居飛車の指し手は広いところですが、まずは8筋を伸ばして▲86飛を消しつつ天守閣美濃を維持する指し方から見ていきます。

 

▲36歩△84歩▲37桂△85歩に▲25歩△同歩▲65歩と仕掛けます。

 

 

(2-A)△65同歩

 

▲33角成△同桂▲46角が好打。次に▲74歩を狙いつつ△35歩▲同歩△36歩を受けています。石田流十分です。

 

 

(2-B)△77角成▲同桂

 

△88角は▲64歩△99角成▲24歩が痛打。△同玉は▲22角ですし、これを取れないのでは辛い。▲65銀から銀を捌きに行って石田流よしです。居飛車陣に傷がありすぎます。

 

 

△88角に代えて△69角は△85歩型のため生じた筋(▲86飛の受けがない)です。▲67金が大事な受け。
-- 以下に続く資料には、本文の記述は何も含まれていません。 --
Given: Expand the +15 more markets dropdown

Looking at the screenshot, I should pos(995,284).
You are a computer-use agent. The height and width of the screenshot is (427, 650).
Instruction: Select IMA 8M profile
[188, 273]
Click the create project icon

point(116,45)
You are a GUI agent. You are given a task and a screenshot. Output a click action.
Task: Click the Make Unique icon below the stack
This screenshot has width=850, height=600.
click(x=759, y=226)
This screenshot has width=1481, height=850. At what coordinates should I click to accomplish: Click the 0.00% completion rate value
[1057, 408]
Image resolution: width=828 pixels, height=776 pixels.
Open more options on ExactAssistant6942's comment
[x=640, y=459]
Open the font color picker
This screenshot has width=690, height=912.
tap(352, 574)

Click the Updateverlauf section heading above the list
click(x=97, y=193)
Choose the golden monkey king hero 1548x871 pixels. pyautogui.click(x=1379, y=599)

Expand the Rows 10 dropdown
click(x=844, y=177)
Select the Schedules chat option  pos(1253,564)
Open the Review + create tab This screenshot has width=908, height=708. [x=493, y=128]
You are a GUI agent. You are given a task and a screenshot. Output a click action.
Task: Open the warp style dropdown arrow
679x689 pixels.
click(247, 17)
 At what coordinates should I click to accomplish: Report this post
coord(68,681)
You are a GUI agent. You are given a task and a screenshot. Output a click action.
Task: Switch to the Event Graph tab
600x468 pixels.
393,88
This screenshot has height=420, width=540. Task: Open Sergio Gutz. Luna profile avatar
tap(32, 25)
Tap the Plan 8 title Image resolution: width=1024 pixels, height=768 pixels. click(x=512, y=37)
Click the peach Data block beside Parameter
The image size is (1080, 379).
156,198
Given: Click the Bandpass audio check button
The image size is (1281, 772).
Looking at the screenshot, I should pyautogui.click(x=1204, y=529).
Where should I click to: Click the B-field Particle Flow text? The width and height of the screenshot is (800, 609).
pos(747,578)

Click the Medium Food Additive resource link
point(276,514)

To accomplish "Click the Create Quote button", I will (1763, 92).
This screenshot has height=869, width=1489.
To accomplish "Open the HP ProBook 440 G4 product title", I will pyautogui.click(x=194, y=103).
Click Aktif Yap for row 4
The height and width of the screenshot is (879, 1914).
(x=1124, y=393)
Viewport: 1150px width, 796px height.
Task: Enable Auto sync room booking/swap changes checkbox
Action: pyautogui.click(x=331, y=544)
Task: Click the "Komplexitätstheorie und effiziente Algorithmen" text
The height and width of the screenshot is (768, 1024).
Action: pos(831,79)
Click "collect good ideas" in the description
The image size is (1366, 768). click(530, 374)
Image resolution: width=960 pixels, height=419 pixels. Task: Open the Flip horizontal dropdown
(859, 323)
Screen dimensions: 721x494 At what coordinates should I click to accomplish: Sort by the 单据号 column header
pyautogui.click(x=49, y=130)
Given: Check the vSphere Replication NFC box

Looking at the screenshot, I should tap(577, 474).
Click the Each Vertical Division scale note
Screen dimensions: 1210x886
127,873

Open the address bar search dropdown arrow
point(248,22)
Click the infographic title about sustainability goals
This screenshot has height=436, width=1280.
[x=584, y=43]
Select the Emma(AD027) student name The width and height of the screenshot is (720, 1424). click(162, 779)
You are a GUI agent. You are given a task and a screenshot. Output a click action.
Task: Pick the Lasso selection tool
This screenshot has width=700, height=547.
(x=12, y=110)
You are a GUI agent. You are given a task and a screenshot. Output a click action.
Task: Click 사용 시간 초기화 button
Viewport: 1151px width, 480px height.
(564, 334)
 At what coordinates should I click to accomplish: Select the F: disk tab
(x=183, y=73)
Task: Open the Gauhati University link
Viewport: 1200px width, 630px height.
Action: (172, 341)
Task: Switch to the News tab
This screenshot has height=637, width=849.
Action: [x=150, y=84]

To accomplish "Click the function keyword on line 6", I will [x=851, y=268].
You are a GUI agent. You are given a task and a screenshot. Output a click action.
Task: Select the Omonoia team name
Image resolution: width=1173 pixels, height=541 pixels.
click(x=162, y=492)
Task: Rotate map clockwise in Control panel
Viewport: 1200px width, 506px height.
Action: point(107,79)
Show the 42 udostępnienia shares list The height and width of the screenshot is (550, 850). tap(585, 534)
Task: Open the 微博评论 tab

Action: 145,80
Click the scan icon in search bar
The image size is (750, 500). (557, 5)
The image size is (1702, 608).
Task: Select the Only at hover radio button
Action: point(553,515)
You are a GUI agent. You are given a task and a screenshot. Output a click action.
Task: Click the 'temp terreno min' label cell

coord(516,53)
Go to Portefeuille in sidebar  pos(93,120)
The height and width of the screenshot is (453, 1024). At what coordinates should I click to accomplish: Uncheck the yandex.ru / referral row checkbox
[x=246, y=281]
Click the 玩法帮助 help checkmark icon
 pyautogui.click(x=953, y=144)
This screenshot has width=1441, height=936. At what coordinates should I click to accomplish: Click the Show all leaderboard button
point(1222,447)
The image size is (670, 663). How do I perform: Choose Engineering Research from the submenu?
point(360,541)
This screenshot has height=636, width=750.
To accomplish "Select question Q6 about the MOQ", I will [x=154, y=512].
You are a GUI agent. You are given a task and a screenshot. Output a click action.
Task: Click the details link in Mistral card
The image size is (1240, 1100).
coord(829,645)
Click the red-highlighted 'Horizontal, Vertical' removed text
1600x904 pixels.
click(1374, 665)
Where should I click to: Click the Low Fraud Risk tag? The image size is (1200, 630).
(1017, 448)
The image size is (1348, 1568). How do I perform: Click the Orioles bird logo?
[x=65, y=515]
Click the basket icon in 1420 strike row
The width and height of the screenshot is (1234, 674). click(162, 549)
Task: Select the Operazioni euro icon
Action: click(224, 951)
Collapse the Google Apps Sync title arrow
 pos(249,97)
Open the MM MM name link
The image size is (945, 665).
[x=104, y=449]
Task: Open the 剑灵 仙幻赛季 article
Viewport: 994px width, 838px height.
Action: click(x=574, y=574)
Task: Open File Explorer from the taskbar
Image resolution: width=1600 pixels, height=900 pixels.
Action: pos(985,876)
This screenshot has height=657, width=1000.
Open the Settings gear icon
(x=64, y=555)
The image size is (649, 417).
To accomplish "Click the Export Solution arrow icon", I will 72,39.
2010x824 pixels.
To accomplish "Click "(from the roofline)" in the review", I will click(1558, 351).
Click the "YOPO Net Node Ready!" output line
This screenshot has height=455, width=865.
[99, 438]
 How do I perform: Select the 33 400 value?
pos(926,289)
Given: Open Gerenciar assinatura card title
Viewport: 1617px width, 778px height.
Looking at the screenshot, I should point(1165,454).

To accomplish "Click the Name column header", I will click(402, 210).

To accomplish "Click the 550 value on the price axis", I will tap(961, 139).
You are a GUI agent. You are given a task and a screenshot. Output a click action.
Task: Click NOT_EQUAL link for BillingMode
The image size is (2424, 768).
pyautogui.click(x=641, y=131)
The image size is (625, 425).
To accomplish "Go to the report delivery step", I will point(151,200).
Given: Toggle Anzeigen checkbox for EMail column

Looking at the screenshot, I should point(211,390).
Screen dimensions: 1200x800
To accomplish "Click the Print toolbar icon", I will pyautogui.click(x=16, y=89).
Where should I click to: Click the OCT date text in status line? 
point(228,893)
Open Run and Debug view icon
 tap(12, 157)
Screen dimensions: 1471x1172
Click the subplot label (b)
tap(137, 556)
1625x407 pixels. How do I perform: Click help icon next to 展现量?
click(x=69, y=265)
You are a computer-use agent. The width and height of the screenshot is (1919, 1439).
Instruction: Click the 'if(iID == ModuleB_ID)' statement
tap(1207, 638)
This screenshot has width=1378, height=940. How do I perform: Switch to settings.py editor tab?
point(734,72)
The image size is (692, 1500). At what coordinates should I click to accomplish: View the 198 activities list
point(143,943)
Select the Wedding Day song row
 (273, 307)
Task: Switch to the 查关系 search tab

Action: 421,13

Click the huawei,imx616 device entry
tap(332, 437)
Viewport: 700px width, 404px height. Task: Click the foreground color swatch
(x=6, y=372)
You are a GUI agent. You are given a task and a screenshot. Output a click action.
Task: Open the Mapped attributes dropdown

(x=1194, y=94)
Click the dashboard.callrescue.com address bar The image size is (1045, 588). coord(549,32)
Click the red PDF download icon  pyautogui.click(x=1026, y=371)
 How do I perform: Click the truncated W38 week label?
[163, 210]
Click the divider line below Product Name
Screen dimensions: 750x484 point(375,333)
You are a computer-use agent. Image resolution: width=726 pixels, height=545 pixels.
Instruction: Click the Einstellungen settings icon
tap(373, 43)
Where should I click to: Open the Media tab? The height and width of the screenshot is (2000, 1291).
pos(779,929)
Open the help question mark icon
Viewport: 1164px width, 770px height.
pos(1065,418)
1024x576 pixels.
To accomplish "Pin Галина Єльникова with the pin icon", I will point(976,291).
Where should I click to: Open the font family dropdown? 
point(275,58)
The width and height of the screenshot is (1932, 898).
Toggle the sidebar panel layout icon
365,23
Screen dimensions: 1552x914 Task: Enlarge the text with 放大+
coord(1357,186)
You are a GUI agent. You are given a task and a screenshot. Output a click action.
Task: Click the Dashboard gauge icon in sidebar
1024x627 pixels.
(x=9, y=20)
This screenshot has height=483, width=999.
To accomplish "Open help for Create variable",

角を打ったからには△87角成ですが、▲66飛の時に居飛車の応手が難しい。

 

 

△65歩が自然ですが、▲同桂△64歩▲73桂成△同飛▲24歩△同玉▲64飛で石田流十分です。△63歩には▲84飛があります。進めていくと、今度は△85歩型のデメリットが出てきました。将棋って難しいですね。

 

 

では次に、天守閣美濃から米長玉への発展を目指す指し方を見てみます。

 

△54銀以下、▲36歩△12玉▲37桂△23銀に▲65歩と仕掛けます。

 

 

△同歩は上記の(2-A)と同様なので割愛します。

 

△77角成▲同桂の変化も(2ーB)とほぼ変わらないようでしたが、今回は△85歩型でないため△69角は▲86飛がぴったりで無筋。△78角成は▲83飛成です。

 

よって居飛車が攻めるなら△88角ですが、▲45銀△同銀▲同桂と素直に捌いて石田流十分。▲64歩の取り込みだけでなく、▲61銀、▲86飛△82飛▲71角などが生じています。

 

 

 

次に、天守閣美濃完成後、▲26歩△54銀以下、▲36歩△44歩で居飛車が角道を止めた場合について見ていきます。

 

この場合、石田流は▲77角型で待機する意味が薄れるので、△54銀以下、▲36歩△44歩に▲59角で角の転回を目指します。

 

 

このタイミングの△45歩は▲37桂で咎めに行けます。▲45桂が受かりません。


▲59角以下、△84歩▲37角が▲64角の先手ですが、△63銀なら▲65歩△同歩▲77桂で石田流好調。

 

 

石田流は▲65桂△64歩▲86飛△82飛▲73桂成△同桂▲76飛が狙い筋で、次の▲74歩が受けにくいです。▲86飛△82飛の交換がポイントで、△64歩で持ち歩がなくなるため▲86飛を手抜けませんし、△82飛が▲37角の射程に入ります。

 

 

今回はここまでとします。1つ1つの変化を覚えるというより、形の特徴を部分的にでも掴み、指し方の手札を増やしていくのが大事だと思います。

 

次回も今回の続きで、他の指し方について見ていきます。